Only the pictures stay out; every record is to be quoted exactly.

- [Source information]
--- START ---
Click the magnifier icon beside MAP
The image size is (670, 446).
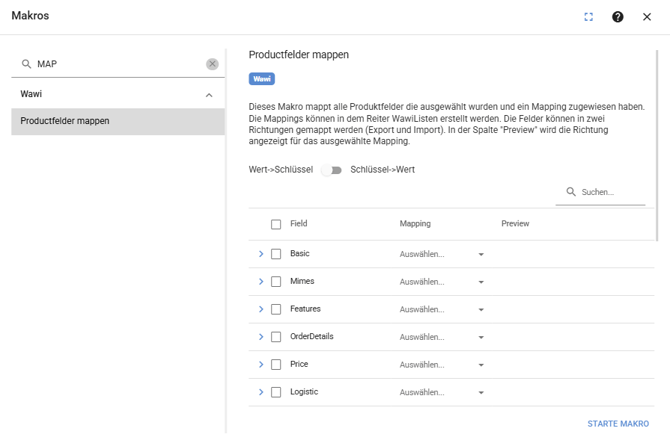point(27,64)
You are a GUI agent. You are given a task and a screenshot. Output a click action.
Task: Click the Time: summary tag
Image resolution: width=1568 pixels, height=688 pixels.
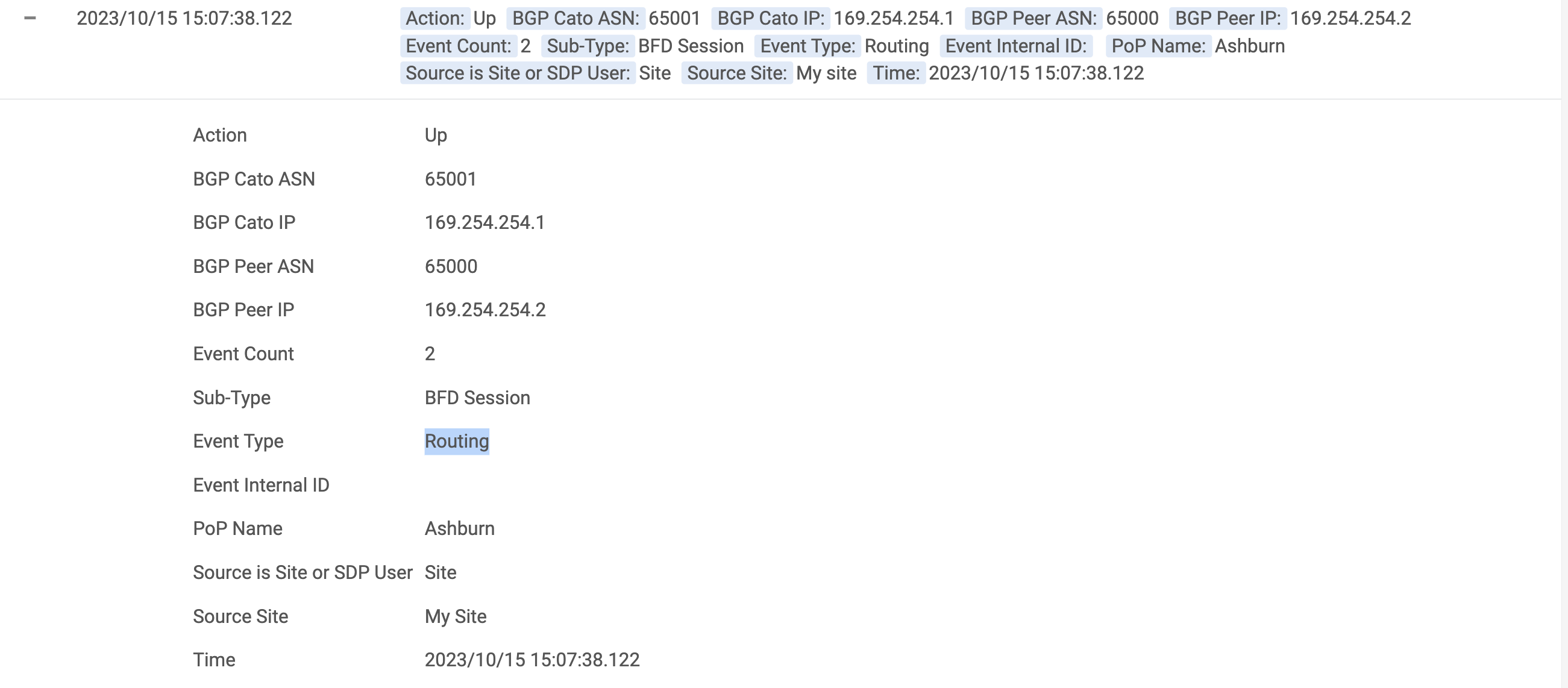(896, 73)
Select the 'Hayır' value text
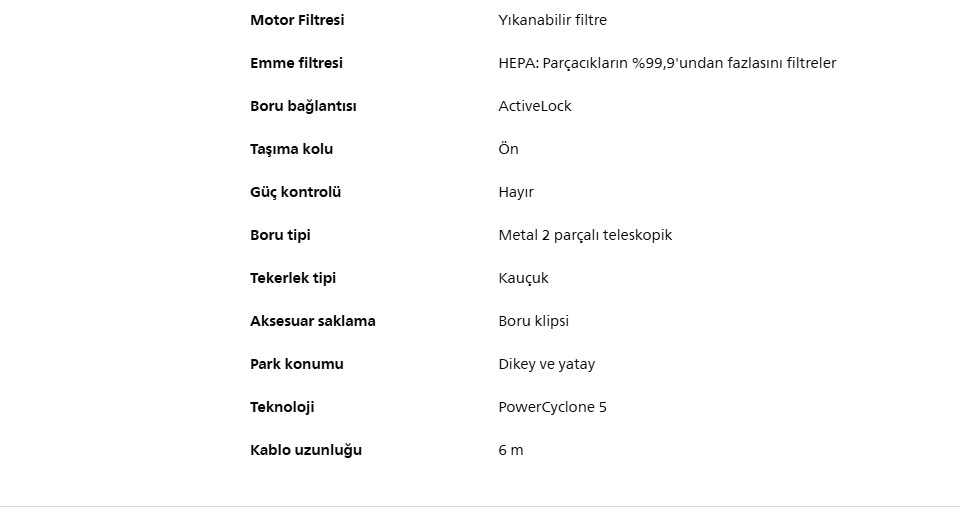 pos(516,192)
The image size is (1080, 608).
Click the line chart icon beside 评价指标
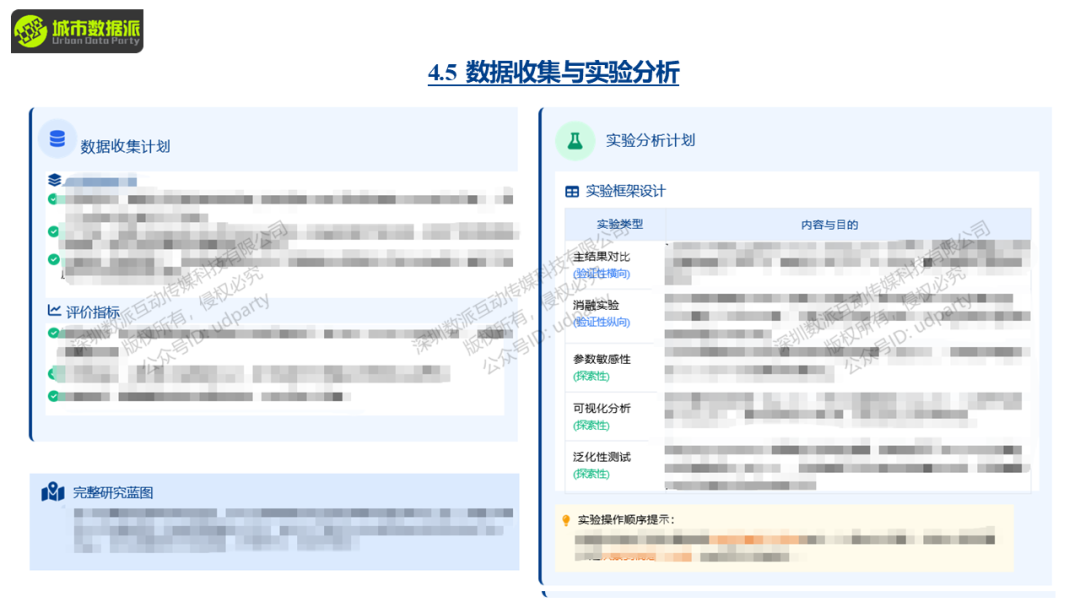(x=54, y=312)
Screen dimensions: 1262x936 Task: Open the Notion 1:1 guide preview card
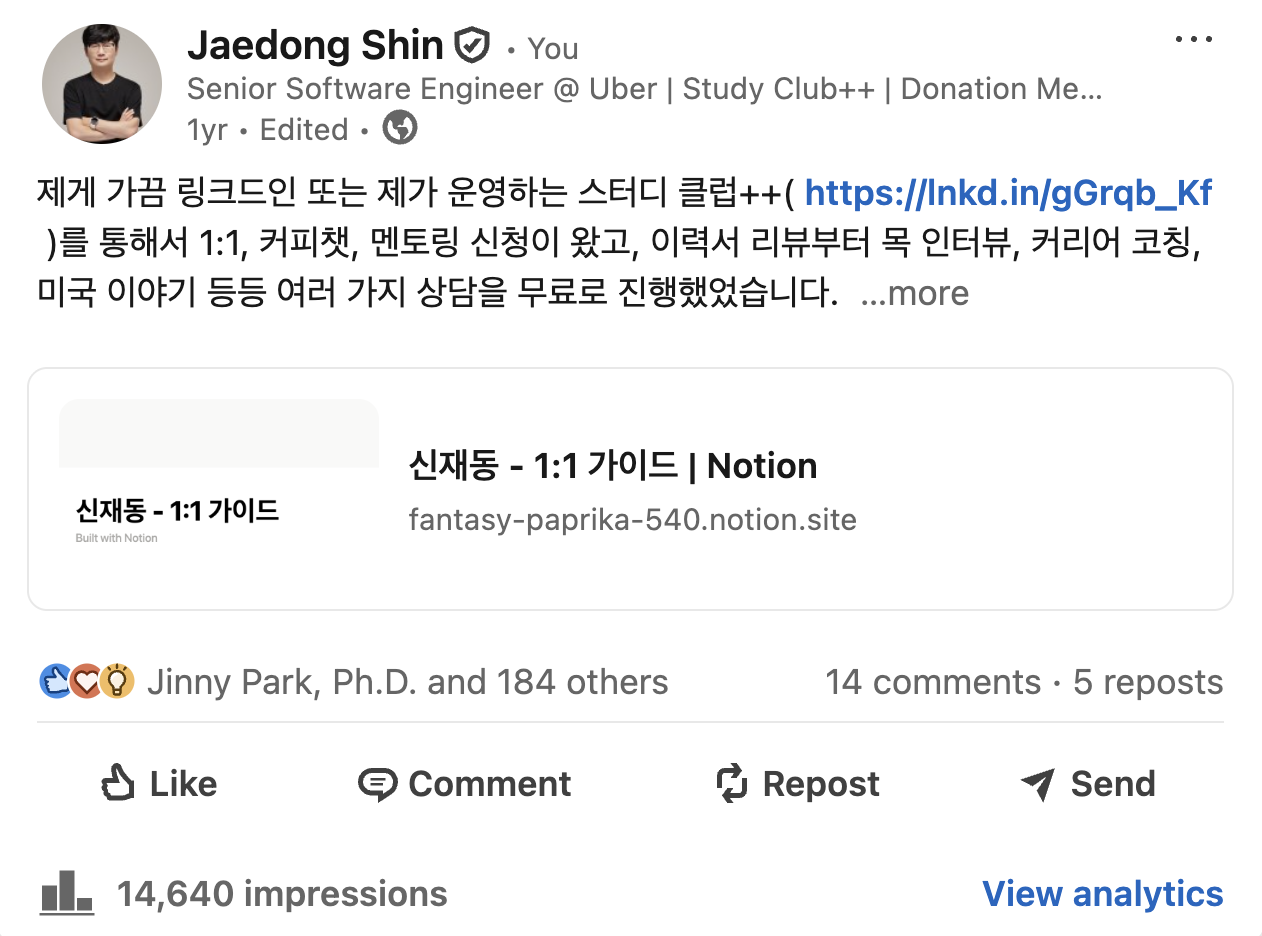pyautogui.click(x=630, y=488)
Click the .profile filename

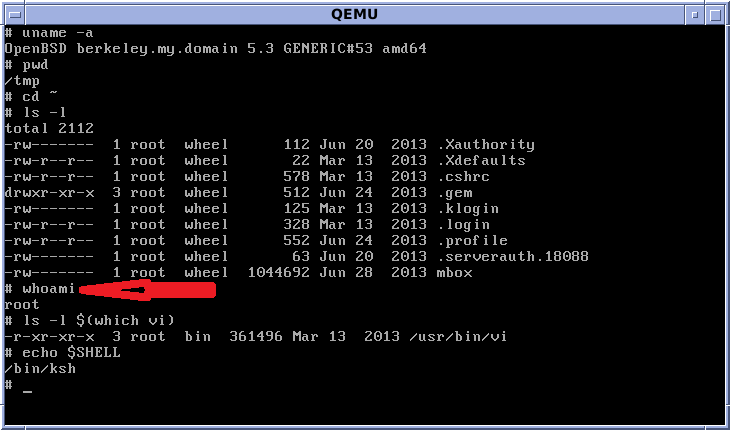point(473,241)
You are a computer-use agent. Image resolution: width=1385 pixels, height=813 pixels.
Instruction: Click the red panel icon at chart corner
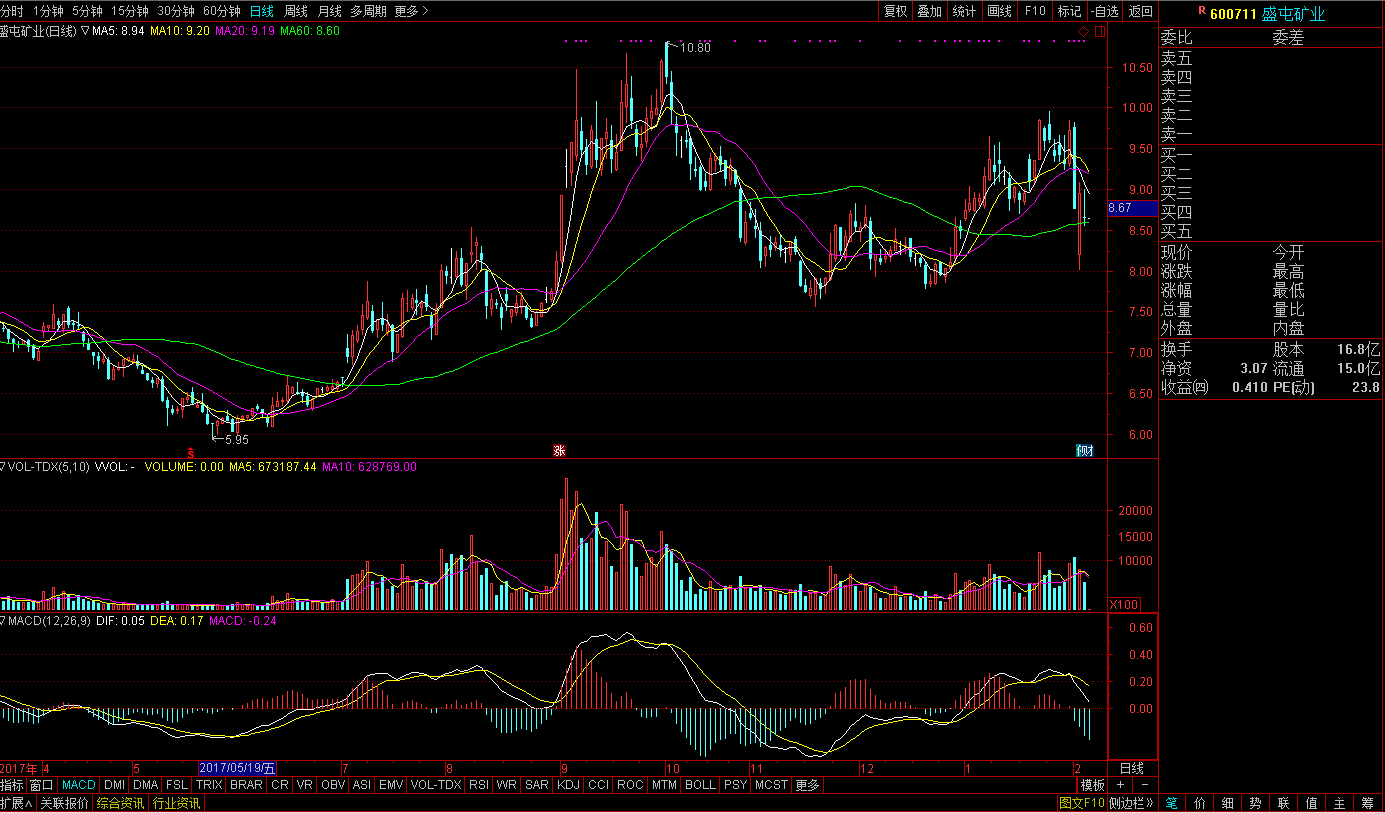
--- END ---
- [Exercise solution]
Click the magnifier icon beside MAP
The image size is (670, 446).
point(27,64)
You are a GUI agent. You are given a task and a screenshot. Output a click action.
Task: Click the Time: summary tag
Image resolution: width=1568 pixels, height=688 pixels.
(896, 73)
Select the 'Hayır' value text
 pos(516,192)
The image size is (1080, 608).
Click the line chart icon beside 评价指标
(x=54, y=312)
Screen dimensions: 1262x936 Task: Open the Notion 1:1 guide preview card
pyautogui.click(x=630, y=488)
Click the .profile filename

point(473,241)
You are a computer-use agent. Image resolution: width=1385 pixels, height=813 pixels.
Instruction: Click the red panel icon at chart corner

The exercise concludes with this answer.